1. `N=3`: concrete takes (n≤5 true, n≤10 true). Replay: at B1 `rk=¬(N≤5)` → solve → `N=6` queued; at
B2 `prefix={N≤5}`, `solve(N≤5 ∧ ¬(N≤10))` = UNSAT → pruned. Signature `{N≤5, N≤10}`.
2. `N=6`: (n≤5 false, n≤10 true). At B2 `solve(¬(N≤5) ∧ ¬(N≤10))` → `N=11` queued. Signature
`{¬N≤5, N≤10}`.
3. `N=11`: (false, false). At B2 `solve(¬(N≤5) ∧ N≤10)` → `N=7` queued. Signature `{¬N≤5, ¬N≤10}`.
4. Remaining inputs rediscover seen signatures and are skipped.

Result: the three feasible leaves `{N≤5,N≤10}`, `{¬N≤5,N≤10}`, `{¬N≤5,¬N≤10}` are found; the
infeasible leaf is never generated.

## Architecture: where is the symbolic input propagated?

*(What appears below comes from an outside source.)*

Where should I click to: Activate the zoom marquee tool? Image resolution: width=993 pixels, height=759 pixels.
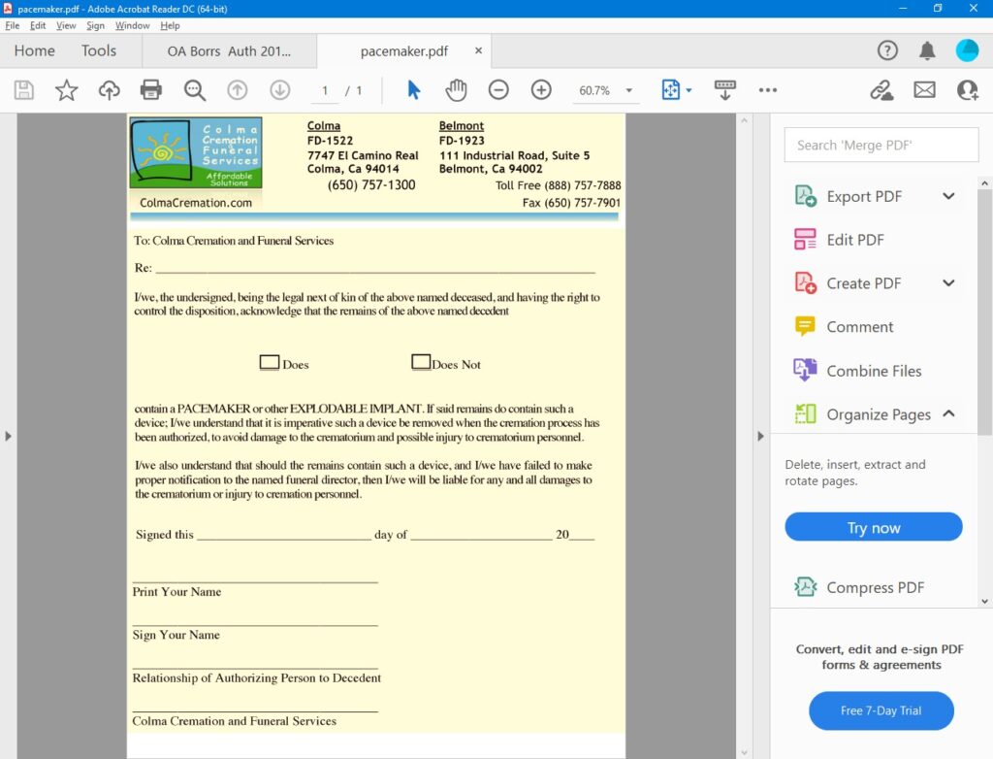coord(194,89)
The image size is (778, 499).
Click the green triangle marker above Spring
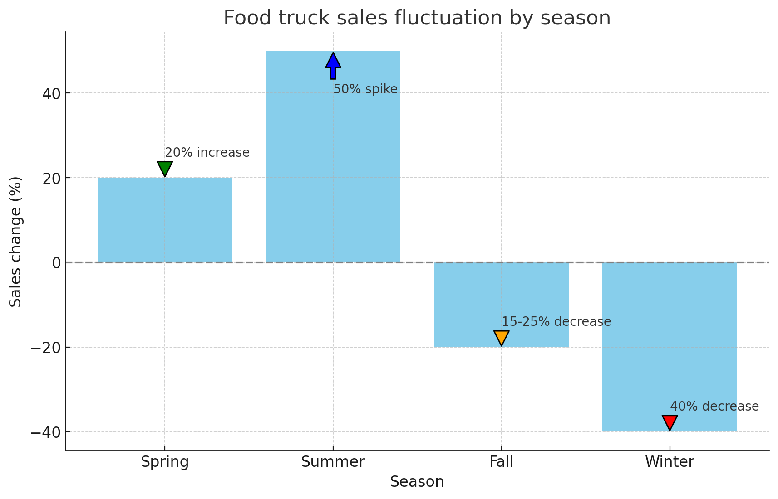click(165, 169)
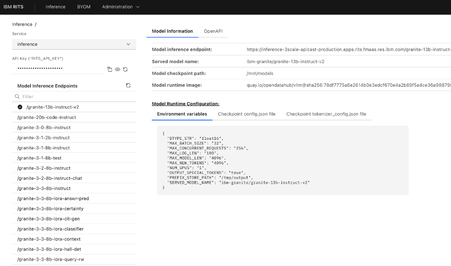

| | who propagates `N` | backend change | avoids re-search? |
|---|---|---|---|
| **C** (today's v0) | Haskell `execute` re-explores (forks) | none | no — forks internally |
| **A** (v1, chosen) | Haskell applies the *named* rule, one step, no search | Haskell: guided-step | yes |
| **B** (long term) | LLVM carries a symbolic shadow, emits the path condition in one run | LLVM: concolic mode | yes (no Haskell on the forward path) |

**Decision: Option A for v1.** It is the smallest change with the biggest conceptual payoff and keeps
rule application (matching, hooks, predicate instantiation) in the backend that already does it.

## v1 contract: the guided-step RPC

Extend the Kore RPC with a *guided* mode (a new option on `execute`, or a new `replay` method): given a
symbolic term and the rule-id sequence from the concrete run, apply those rules **deterministically**.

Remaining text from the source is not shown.